The distinction here is that $g$ maps from $\mathbb F^v\to \mathbb F$. The Boolean values 0 and 1 can be naturally identified with the additive and multiplicative identities in any field to make the coercion $\{0,1\}^v\to \mathbb F^v$ of $v$-long bit strings to $v$-tuples of elements of $\mathbb F$ meaningful and unambiguous.

An example might help here. Let $v=1$ and let $\mathbb F=\mathbb F_5$. Suppose that we have the function $f:\{0,1\}\to\mathbb F_5$ defined by $f(0)=2$ and $f(1)=4$. This function has an extension by the polynomial over $\mathbb F_5$ (i.e. a polynomial whose coefficients lie in $\mathbb F_5$) $g:=2x+2$. We see that $g(0)=2$ and that $g(1)=4$ which agrees with $f$ at the value required (note that the evaluation of $f$ can be thought of a s table look-up, whereas $g$ is calculated using $\mathbb F_5$ arithmetic).
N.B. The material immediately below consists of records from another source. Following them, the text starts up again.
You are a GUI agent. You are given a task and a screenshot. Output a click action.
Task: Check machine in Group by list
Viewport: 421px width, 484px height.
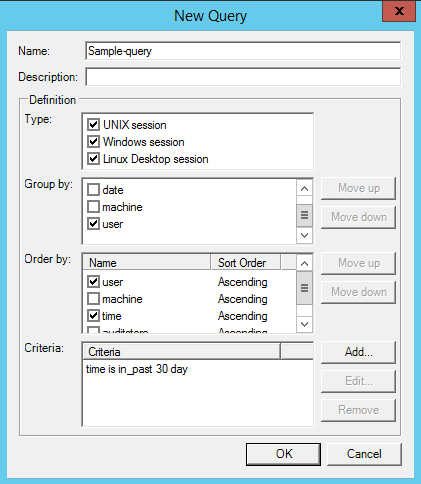point(93,207)
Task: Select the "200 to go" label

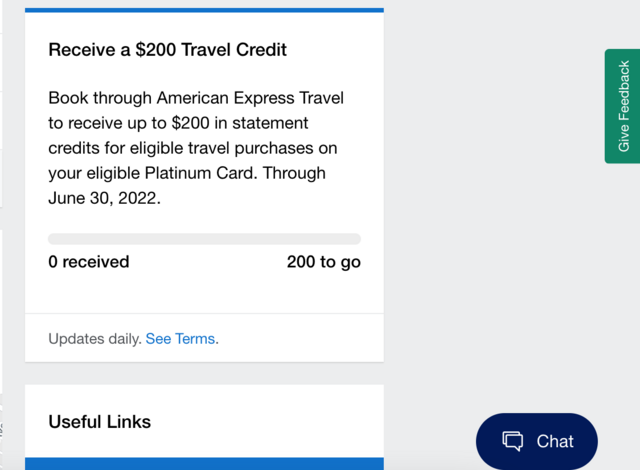Action: pyautogui.click(x=324, y=262)
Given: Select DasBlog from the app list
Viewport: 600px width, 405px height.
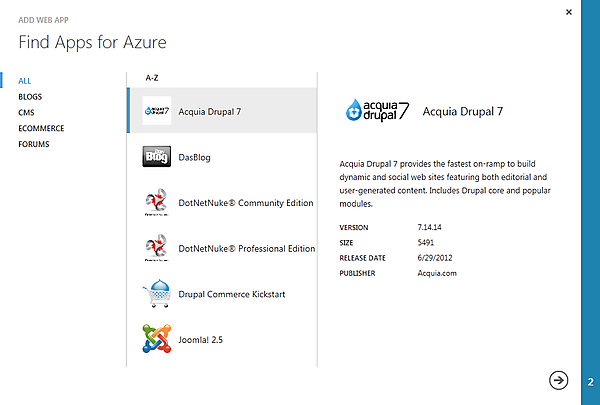Looking at the screenshot, I should (194, 157).
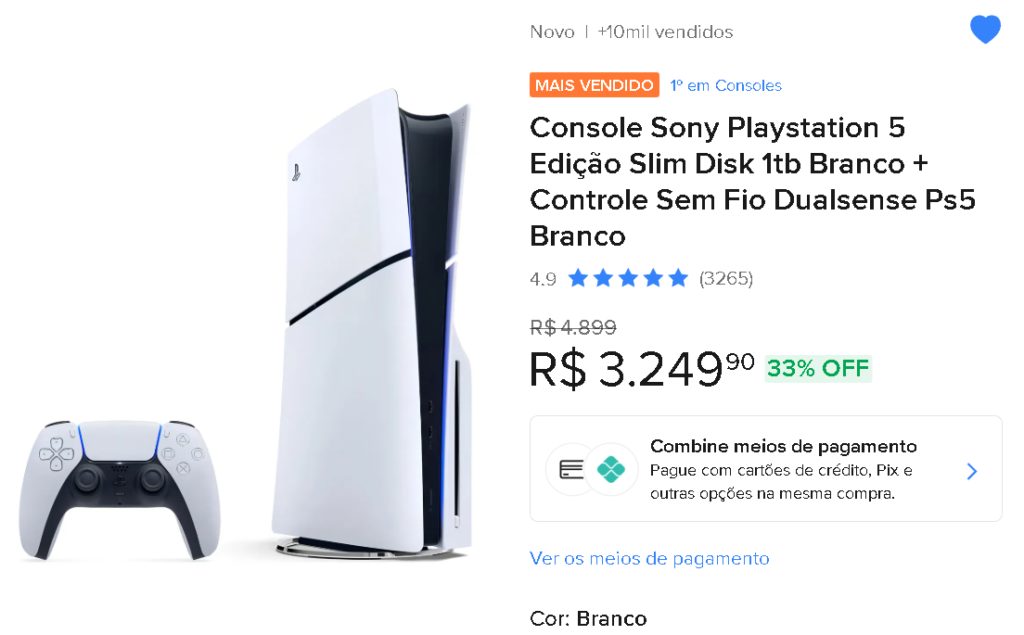Click the green 33% OFF badge
The width and height of the screenshot is (1024, 635).
click(818, 368)
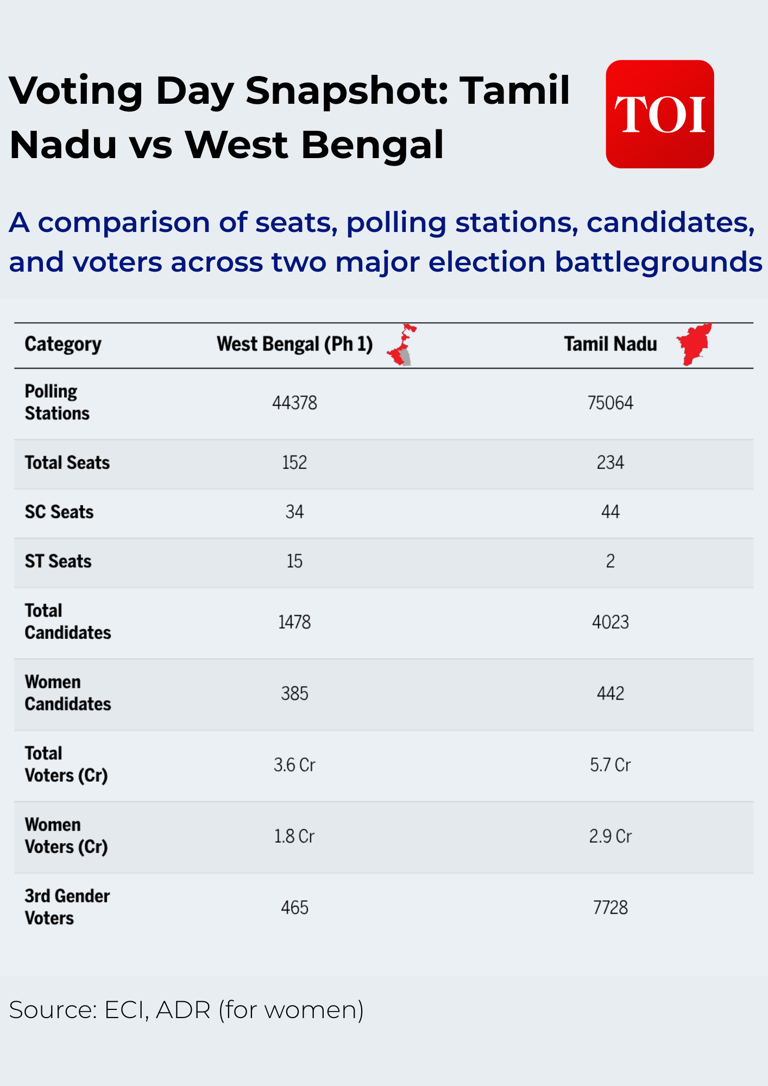The width and height of the screenshot is (768, 1086).
Task: Click West Bengal polling stations value 44378
Action: (x=294, y=403)
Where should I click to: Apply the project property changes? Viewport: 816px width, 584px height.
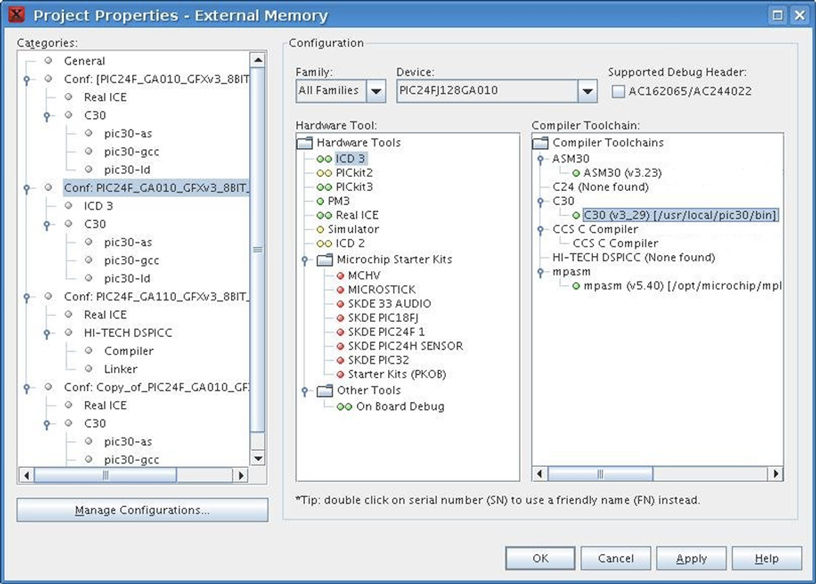(691, 558)

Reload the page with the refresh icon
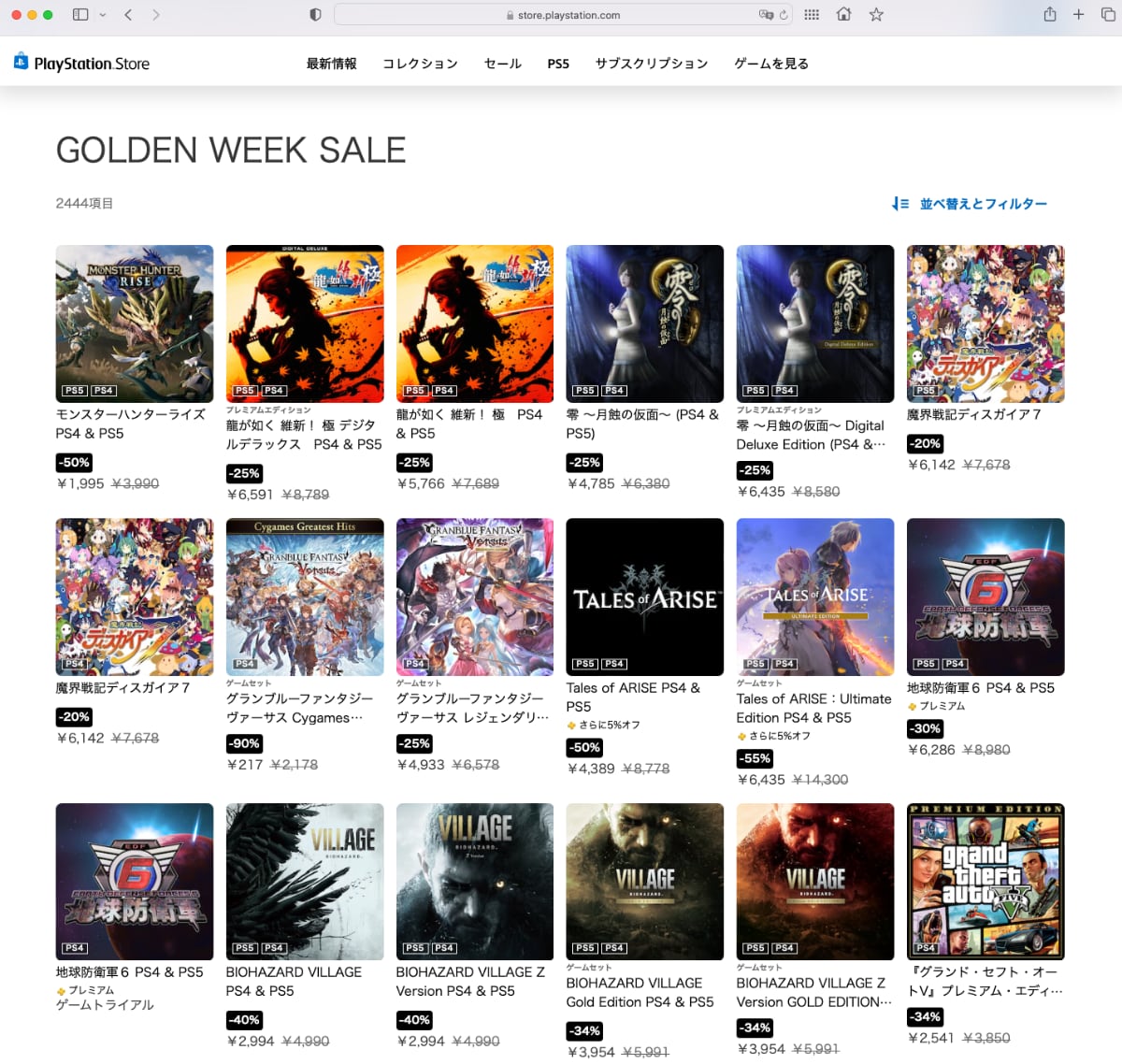coord(784,15)
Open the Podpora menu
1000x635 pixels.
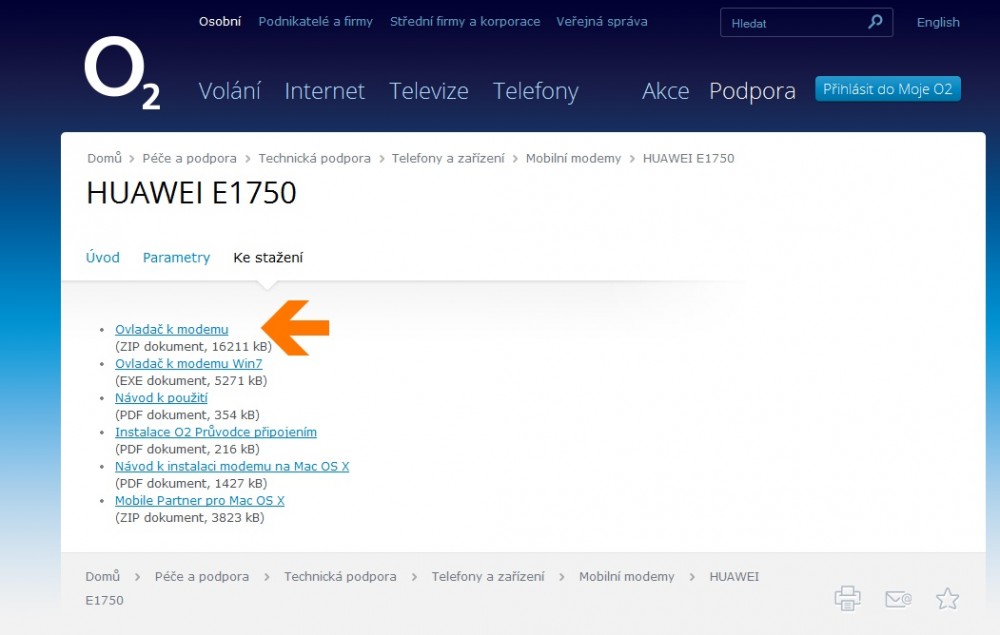[x=752, y=91]
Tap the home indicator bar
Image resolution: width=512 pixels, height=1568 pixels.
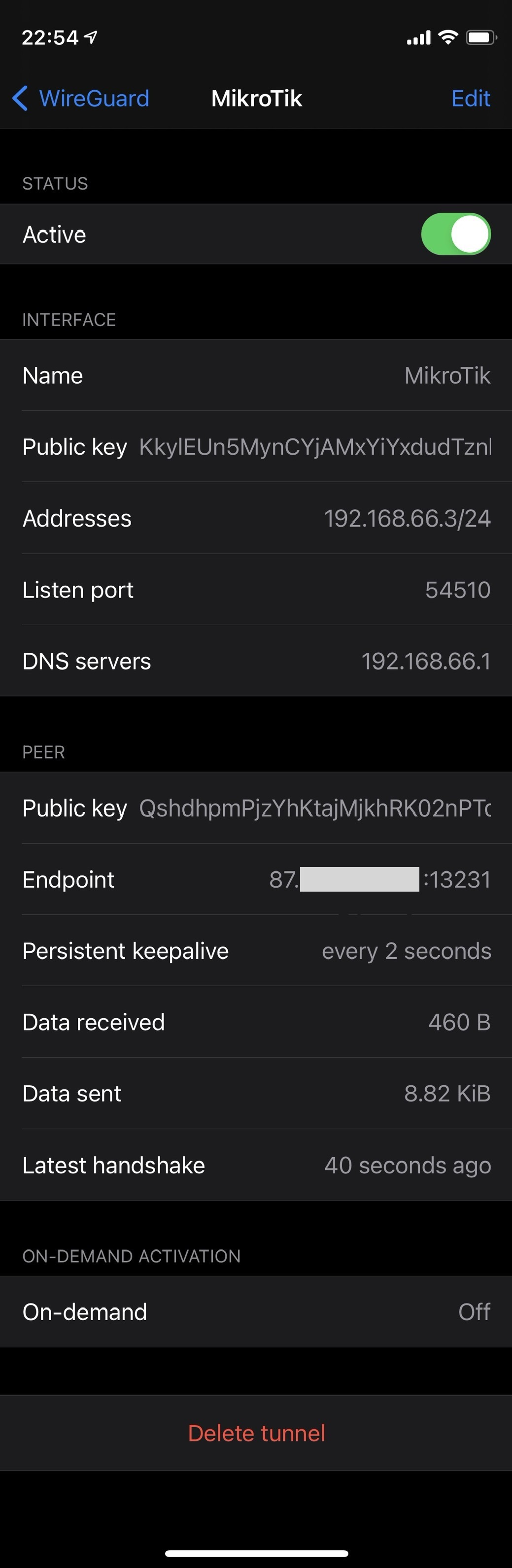[x=256, y=1553]
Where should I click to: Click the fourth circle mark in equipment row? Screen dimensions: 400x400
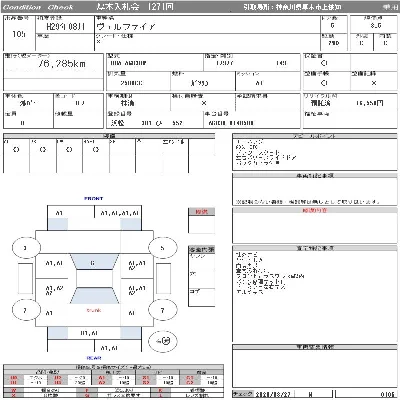coord(96,150)
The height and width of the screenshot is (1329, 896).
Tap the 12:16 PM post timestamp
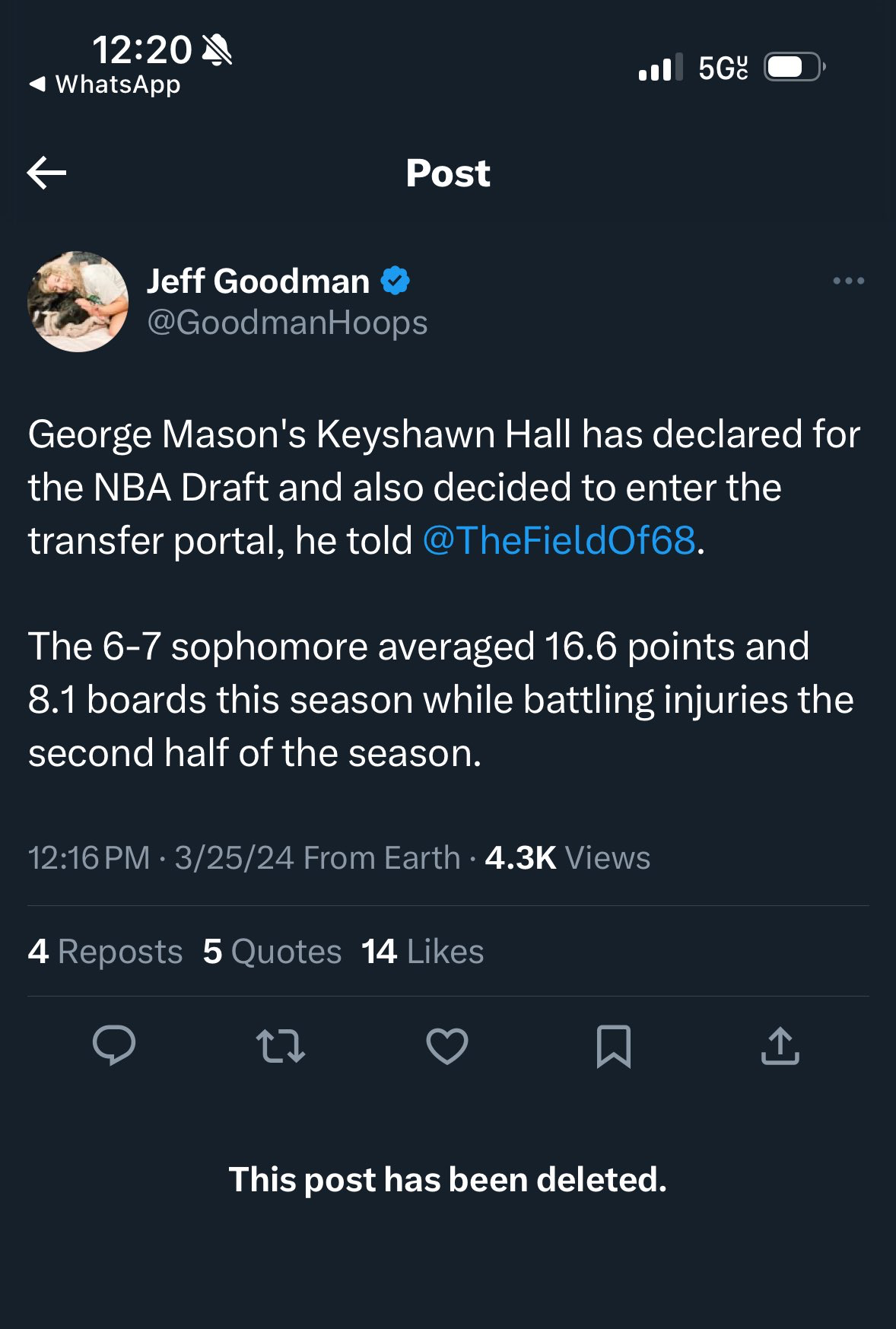point(89,858)
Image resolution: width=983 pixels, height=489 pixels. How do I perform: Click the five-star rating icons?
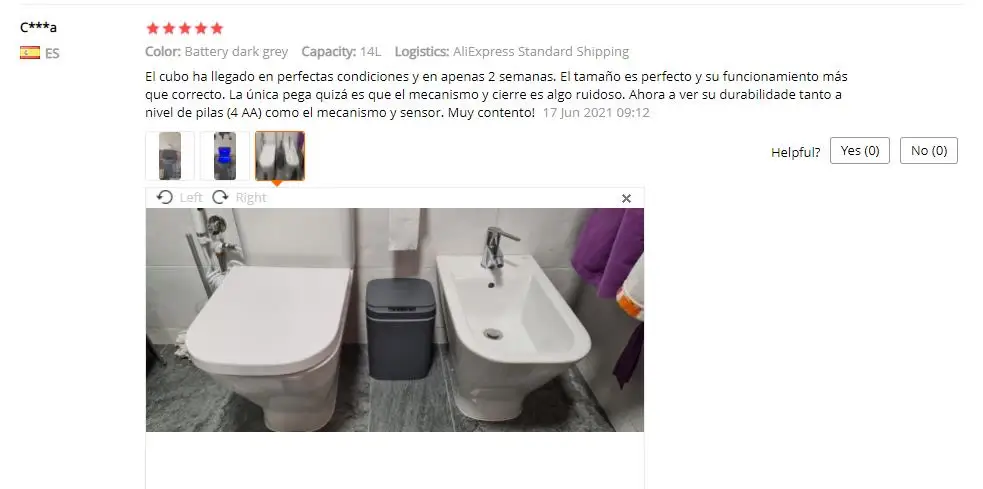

The extension property does not say anything about the behaviour of $g$ at other points and in fact there are several polynomials that are extensions of $f$. Another example is $g_2(x):=x^2+x+2$. More generally any polynomial of the form $2x+2+h(x)(x^2-x)$ will be an extension of $f$.

It doesn't make sense to think of $f$ as a polynomial over $\mathbb F_2$ as arithmetic over $\mathbb F_2$ cannot produce elements of $\mathbb F_5$.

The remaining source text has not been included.